-- AUFGABE --
Schreibe den Artikel über das Sparpaket des ORF im Anschluss an seinen letzten Satz weiter.

ORF-Chef jammert über Sparzwang: „Werden jeden Stein einzeln umdrehen müssen“
ORF-Generaldirektor Roland Weißmann beklagt massive Einsparungen: Weil die Regierung eine Erhöhung der ORF-Haushaltsabgabe bis 2029 verhindert, müsse der Sender bis 2031 ganze 220 Millionen Euro einsparen. Unter einem Bundeskanzler Kickl wäre allerdings die Haushaltsabgabe abgeschafft worden.
ORF-Generaldirektor Roland Weißmann ortet im Regierungsprogramm von ÖVP, SPÖ und NEOS ein „klares Bekenntnis” zum ORF. „Der ORF ist weiterhin abgesichert”, freute er sich, sprach in einer Sitzung des ORF-Publikumsrats am Donnerstag aber auch von einer „großen Herausforderung”. Konkret bedeute das Vorhaben der Bundesregierung, den ORF-Beitrag bis 2029 nicht erhöhen zu lassen, einen Einsparbedarf von 220 Millionen Euro von 2027 bis 2031.
Schon heuer spart der ORF 80 Millionen Euro, 2026 sind 104 Millionen Euro vorgesehen. Mit einer Nicht-Valorisierung des ORF-Beitrags, der derzeit 15,30 Euro pro Haushalt und Monat beträgt, blicke man auf das „größte Sparpaket, mit dem der ORF je konfrontiert war”. „Wir werden jeden Stein einzeln umdrehen müssen”, sagte Weißmann und sprach von einem „steinigen Weg”, den das öffentlich-rechtliche Medienhaus in den kommenden Monaten zu beschreiten habe.
Fehler bei der Haushaltsabgabe
Von Publikumsrätin Barbara Nepp auf Probleme vieler Personen und Unternehmen mit der Haushaltsabgabe angesprochen, hielt der ORF-Chef fest, dass man bei mehr als vier Millionen Haushalten auf „ein paar tausend Problemfälle” blicke. „Jeder einzelne tut mir weh. Aber die Fehlerquote ist im Promillebereich”, so Weißmann, der von einer insgesamt sehr guten Zahlungsmoral im Land sprach.
Wie viele ORF-Beiträge Unternehmen zahlen müssen, hängt mit der Kommunalsteuer zusammen. Insgesamt sprach Weißmann von 245.000 Unternehmen. 243.000 davon würden einen oder zwei Beiträge entrichten müssen. „Lediglich” 82 Firmen sind von der Höchstabgabe in Höhe von 100 Beiträgen betroffen. „Ich verstehe, dass es hier Ärger gibt”, sagte Weißmann und verwies darauf, dass man lediglich das Gesetz befolge.

-- VORLIEGENDE ZEILEN --
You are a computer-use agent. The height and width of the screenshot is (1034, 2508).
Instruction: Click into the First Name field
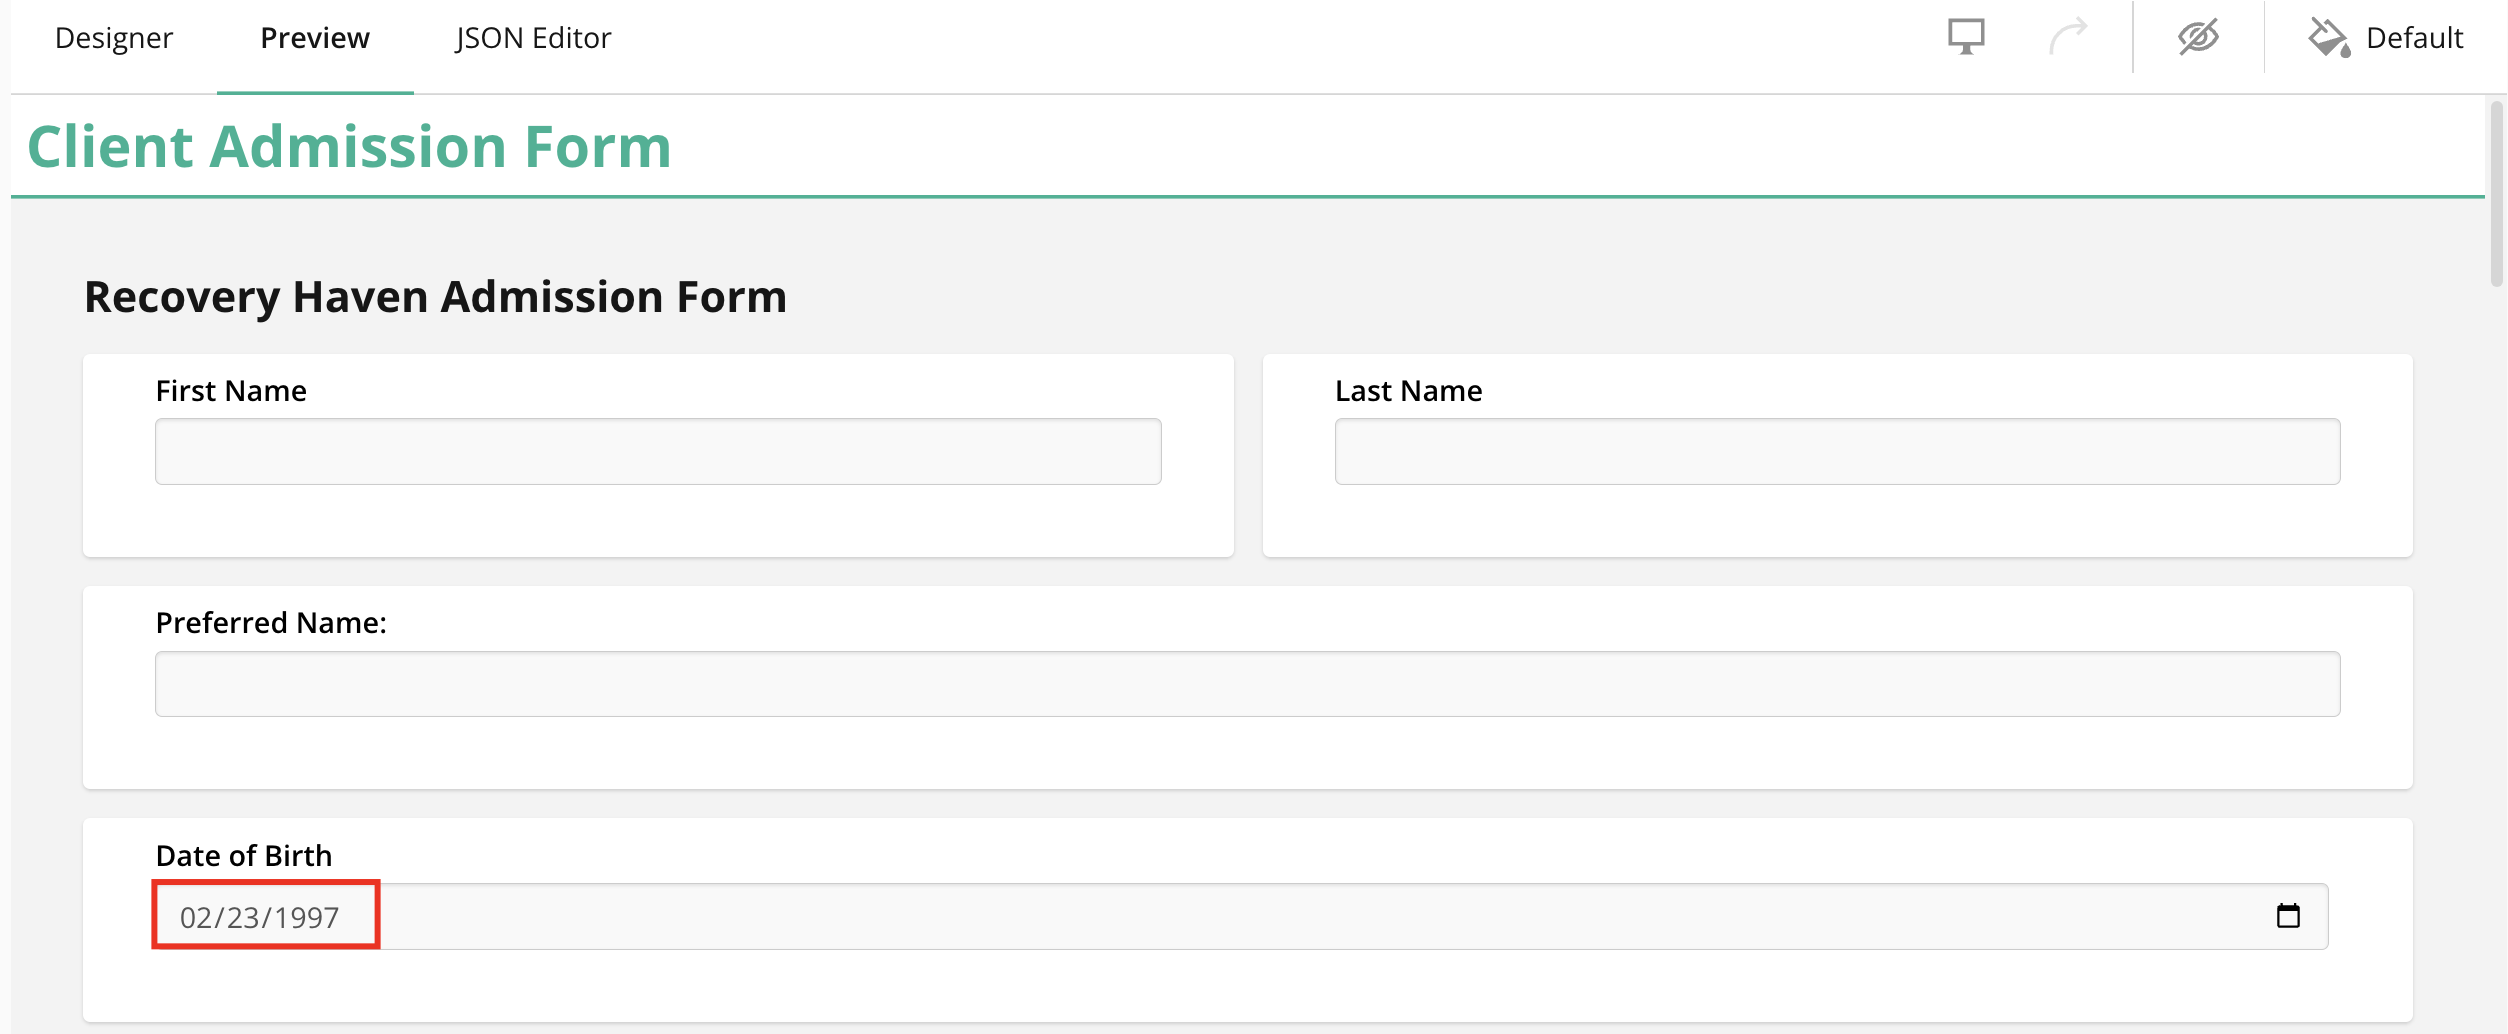pyautogui.click(x=658, y=452)
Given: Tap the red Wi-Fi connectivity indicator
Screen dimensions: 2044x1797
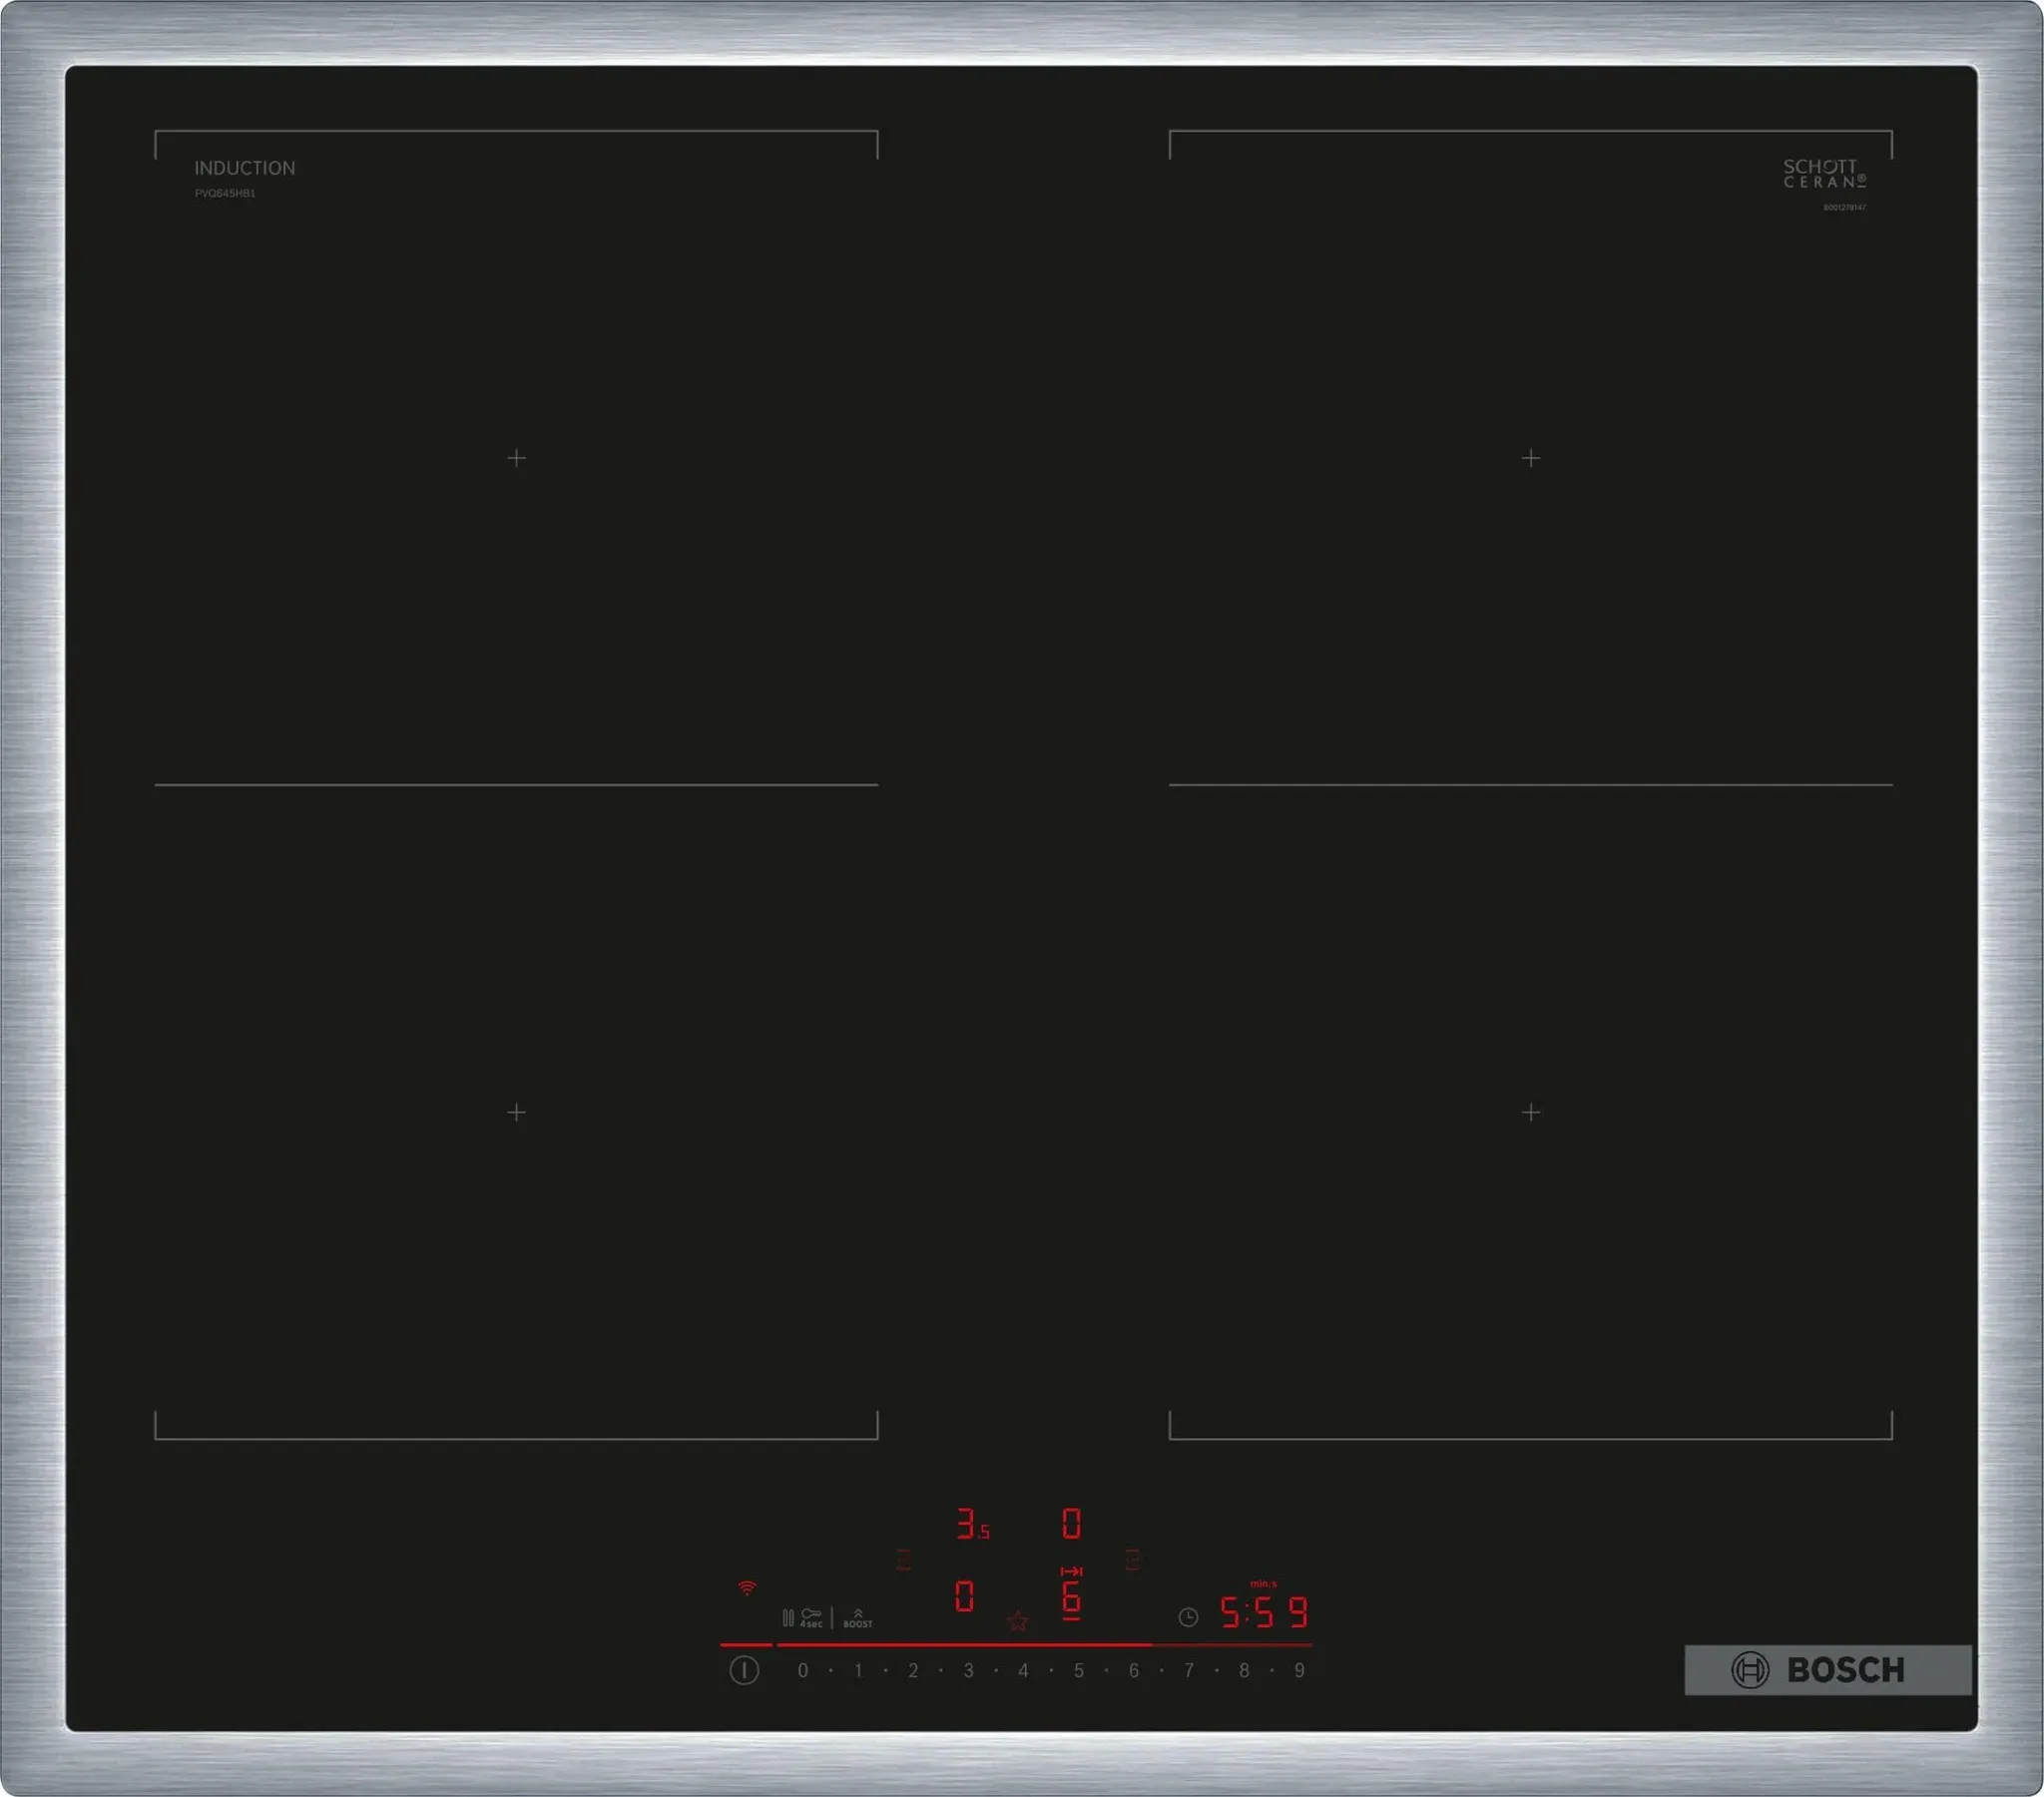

-- ANTWORT --
Nur 54 Prozent der Bevölkerung sieht ausgewogene Berichterstattung
Präsentiert wurde am Donnerstag die Publikumsratsstudie 2024, die sich den „Anforderungen und Erwartungen des Publikums an die Berichterstattung zu Demokratie, Information und Bildung im ORF” widmete.
Nur 54 Prozent attestieren dem öffentlich-rechtlichen Medienhaus, dass (sehr oder ziemlich) ausgewogen berichtet wird und unterschiedliche Meinungen Raum finden. „Hier besteht ein gewisser Handlungsbedarf. Das muss man sich sehr genau anschauen”, regte Publikumsrat Andreas Kratschmar, der Vorsitzender des Programmausschusses ist, an.
Gremienreform in Kürze geplant
Es könnte das letzte Mal gewesen sein, dass der Publikumsrat in dieser Zusammensetzung abgehalten wurde. Das Regierungsprogramm sieht eine fristgerechte Umsetzung jenes Verfassungsgerichtshof-Erkenntnisses vor, das zu viel Gewicht der Regierung bei Bestellung von ORF-Stiftungsrat und -Publikumsrat feststellte. Bis Ende März muss eine Reparatur erfolgen.
Der Publikumsrat soll sich nach Ansicht der Regierung künftig aus 28 Personen zusammensetzen. 14 Mitglieder sollen von der Regierung (bisher 17 Personen vom Bundeskanzler bzw. Medienminister) bestimmt und weitere 14 Mitglieder (bisher 13) direkt von im Gesetz festgelegten Stellen – darunter diverse Kammern, Kirchen und Parteiakademien – bestellt werden. Zugleich soll der Publikumsrat künftig neun – anstatt derzeit sechs – Personen aus den eigenen Reihen für den Stiftungsrat bestimmen. Gleichzeitig soll die Bundesregierung künftig nur noch sechs – anstatt derzeit neun – Personen in das oberste ORF-Gremium entsenden. (APA/red)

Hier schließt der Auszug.